Hepatotoxic metabolites in Polygoni Multiflori Radix- Comparative toxicology in mice

Shixiao Wang; Xiang Kong; Ning Chen; Pengwei Hu; Hamza Boucetta; Zhaoliang Hu; Xin Xu; Pei Zhang; Xiang Zhan; Ming Chang; Rui Cheng; Wei Wu; Min Song; Yuting Lu; Taijun Hang

doi:10.3389/fphar.2022.1007284

Hepatotoxic metabolites in Polygoni Multiflori Radix- Comparative toxicology in mice

Front Pharmacol. 2022 Oct 11:13:1007284. doi: 10.3389/fphar.2022.1007284. eCollection 2022.

Authors

Shixiao Wang^{1

2}, Xiang Kong^{1

2}, Ning Chen^{1

2}, Pengwei Hu^{1

2}, Hamza Boucetta^{1

2}, Zhaoliang Hu^{1

2}, Xin Xu^{1

2}, Pei Zhang^{1

2}, Xiang Zhan^{1

2}, Ming Chang^{1

2}, Rui Cheng^{1

2}, Wei Wu^{1

2}, Min Song^{1

2}, Yuting Lu^{1

2}, Taijun Hang^{1

2}

Affiliations

¹ Key Laboratory of Drug Quality Control and Pharmacovigilance (China Pharmaceutical University), Ministry of Education, Nanjing, China.
² Department of Pharmaceutical Analysis, China Pharmaceutical University, Nanjing, China.

Abstract

Polygoni Multiflori Radix (PM) and Rhei radix et rhizoma (rhubarb) contain similar hepatocyte-toxic anthraquinones such as emodin (major free anthraquinone in PM), physcion and their glycosides.

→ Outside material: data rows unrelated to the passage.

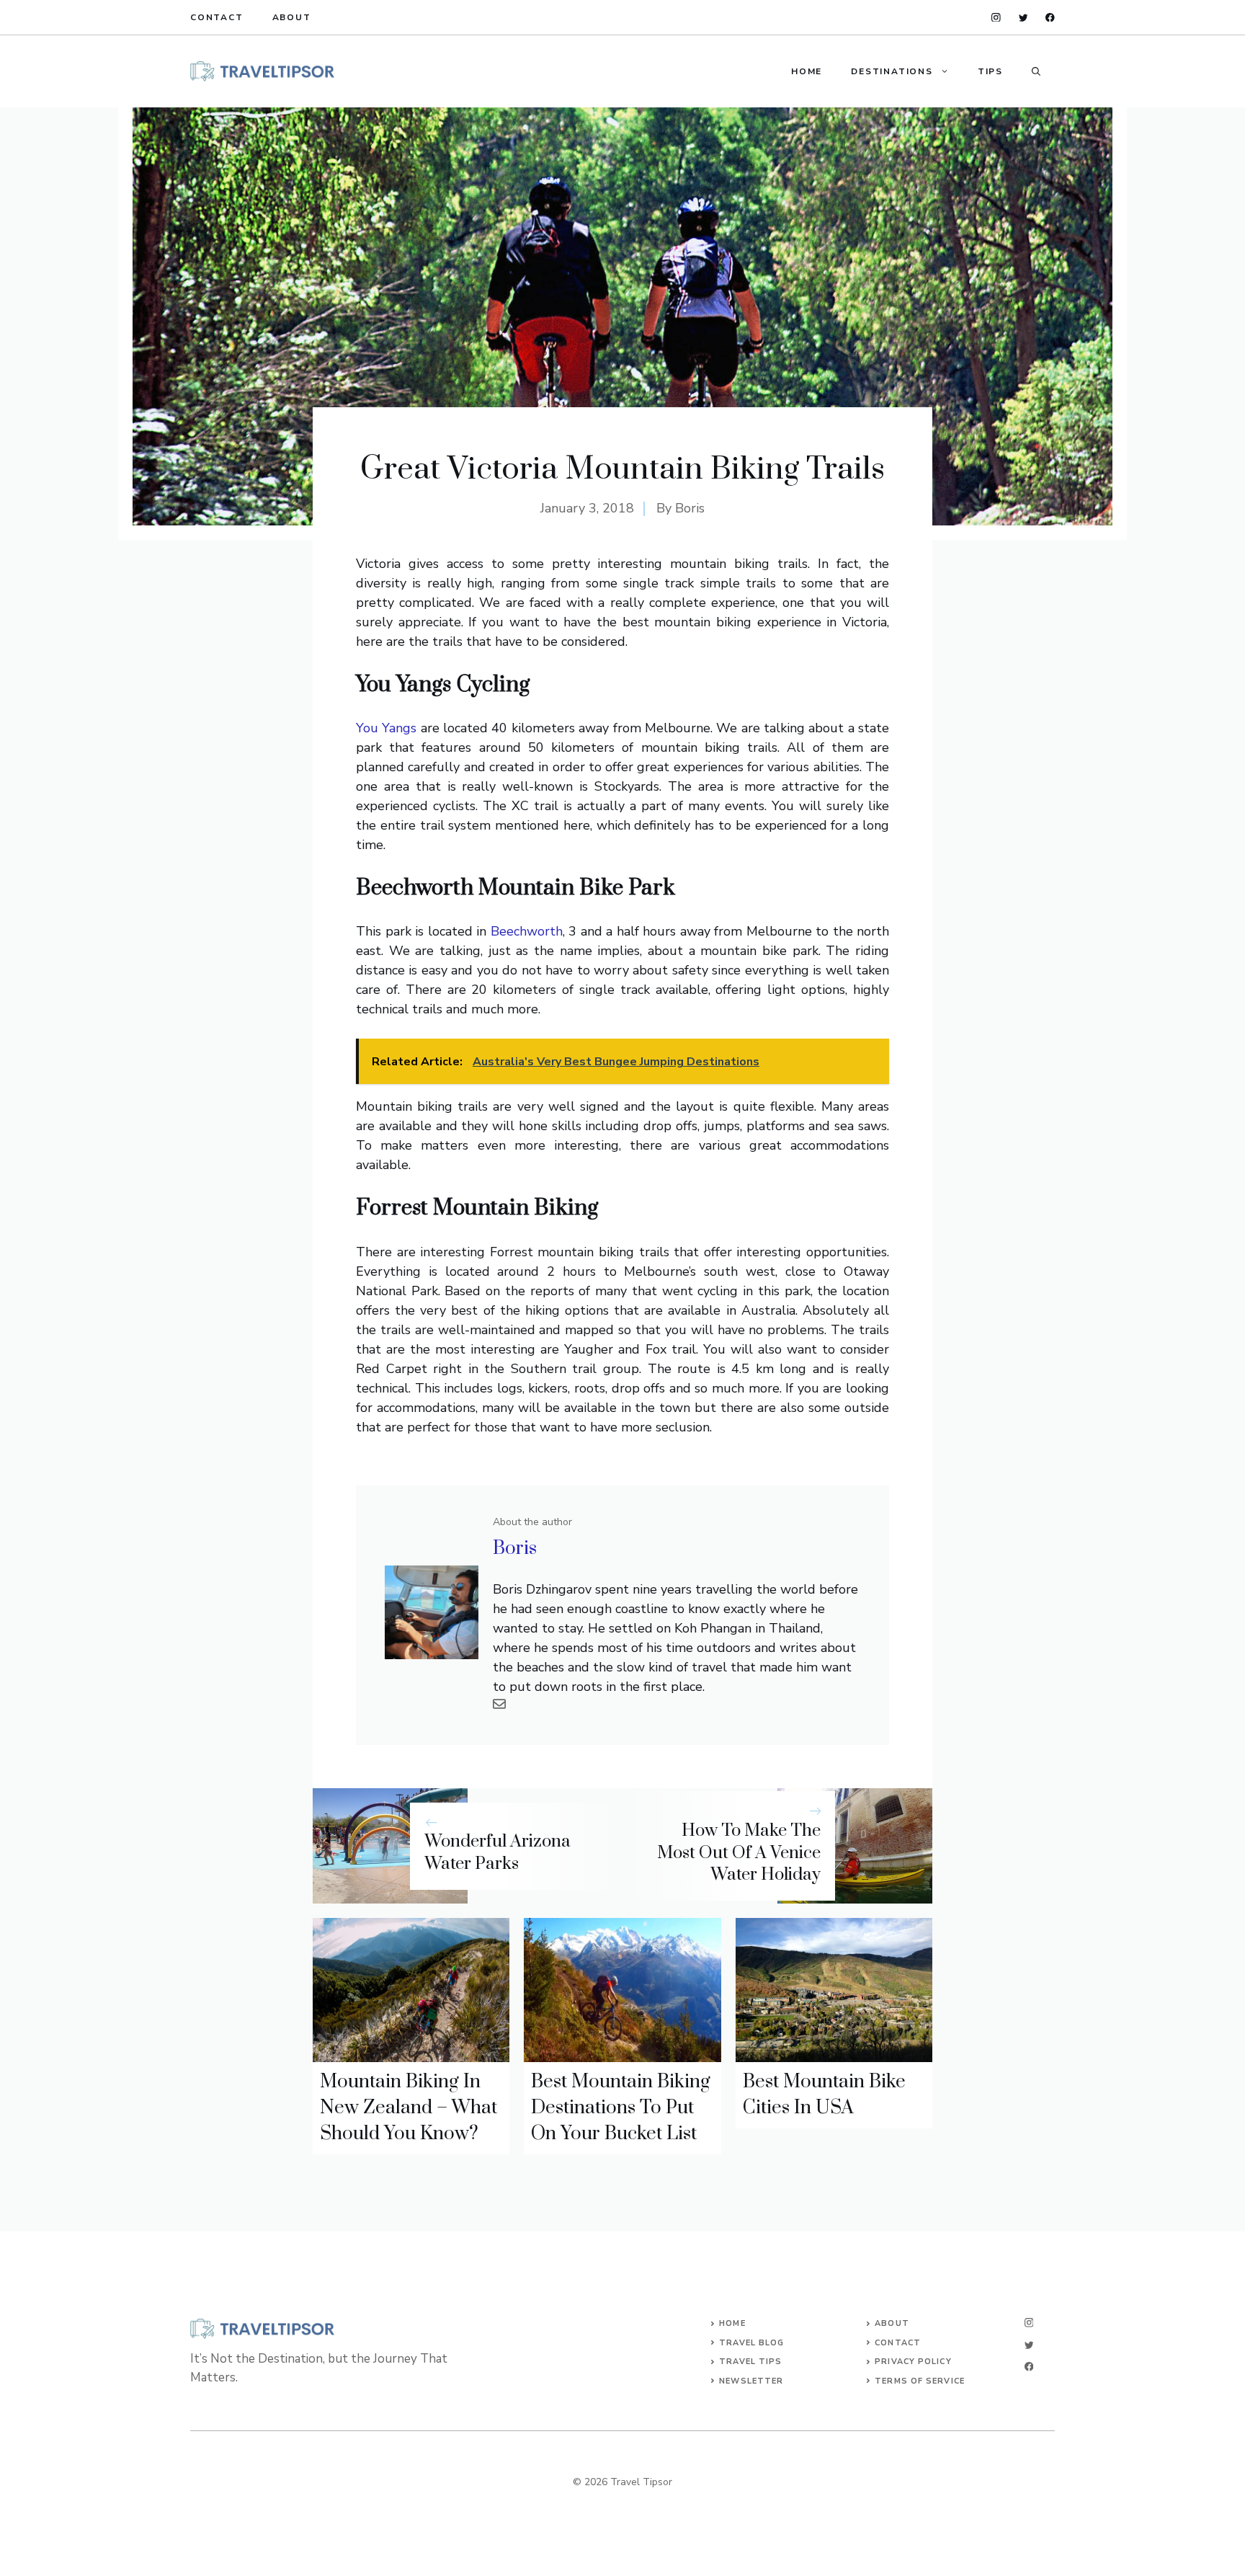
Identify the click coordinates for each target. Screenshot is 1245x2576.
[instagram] (996, 17)
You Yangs (386, 728)
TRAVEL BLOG (751, 2342)
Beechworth (527, 931)
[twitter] (1023, 17)
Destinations (892, 71)
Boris (690, 508)
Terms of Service (920, 2381)
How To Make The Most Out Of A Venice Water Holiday (739, 1853)
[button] (1036, 71)
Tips (990, 71)
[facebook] (1050, 17)
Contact (217, 17)
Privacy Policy (913, 2361)
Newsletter (751, 2381)
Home (806, 71)
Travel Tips (750, 2361)
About (291, 17)
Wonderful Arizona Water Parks (497, 1853)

In clinical practice, PM hepatotoxicity has been widely reported, although rhubarb is not recognized as hepatotoxic. To clarify the substances basis (key components) of PM hepatotoxicity, based on the characteristic components' similarity within PM, rhubarb and their concocted forms, a comparative sub-acute toxicity study was designed in mice. Nine groups of mice with 28 days of oral administration of these herbal extracts or 2,3,5,4'-tetrahydroxystilbene-2-O-β-D-glucoside (TSG, major and unique characteristic component in PM)-herb combinations were set as follows: Group-1, control; Group-2, PM ethanol-extract (PME); Group-3, PM praeparata ethanol-extract (PMPE); Group-4, Rhubarb ethanol-extract (RME); Group-5, Steamed rhubarb ethanol-extract (RMPE); Group-6, TSG; Group-7, PMPE-TSG combination; Group-8, RME-TSG combination; Group-9, RMPE-TSG combination. Each experimental group received an equivalent emodin dose of 29 mg/kg except for the TSG group, and an equivalent TSG dose of 1,345 mg/kg except for the PMPE, RME and RMPE groups. The results showed that PME, PMPE-TSG and RME-TSG induced liver lesions and biochemical abnormalities of liver function compared with the control. In contrast, PMPE, RME, RMPE, TSG and RMPE-TSG caused no liver lesions and fewer biochemical abnormalities. Considering the related components, only the co-administration of high doses of TSG and emodin-8-O-β-D-glucoside (EMG, major anthraquinone glycoside in PM) in these groups could cause liver lesions. According to tissue distribution and correlation analysis, EMG dose was positively correlated with the high hepatic emodin and TSG exposure, and the hepatic emodin and TSG exposure were positively correlated with the biochemical abnormalities of liver function. Cell viability test in vitro showed emodin was more hepatotoxic than TSG and EMG, and mainly emodin and TSG of the three had synergistic hepatotoxic effects. Therefore, creatively using rhubarb as a reference, this study revealed that PM hepatotoxicity in mice mainly came from the integrative contribution of TSG, EMG and emodin.

Keywords: Polygoni multiflori radix; correlation analysis; hepatotoxicity; rhei radix et rhizoma; tissue distribution; toxicology.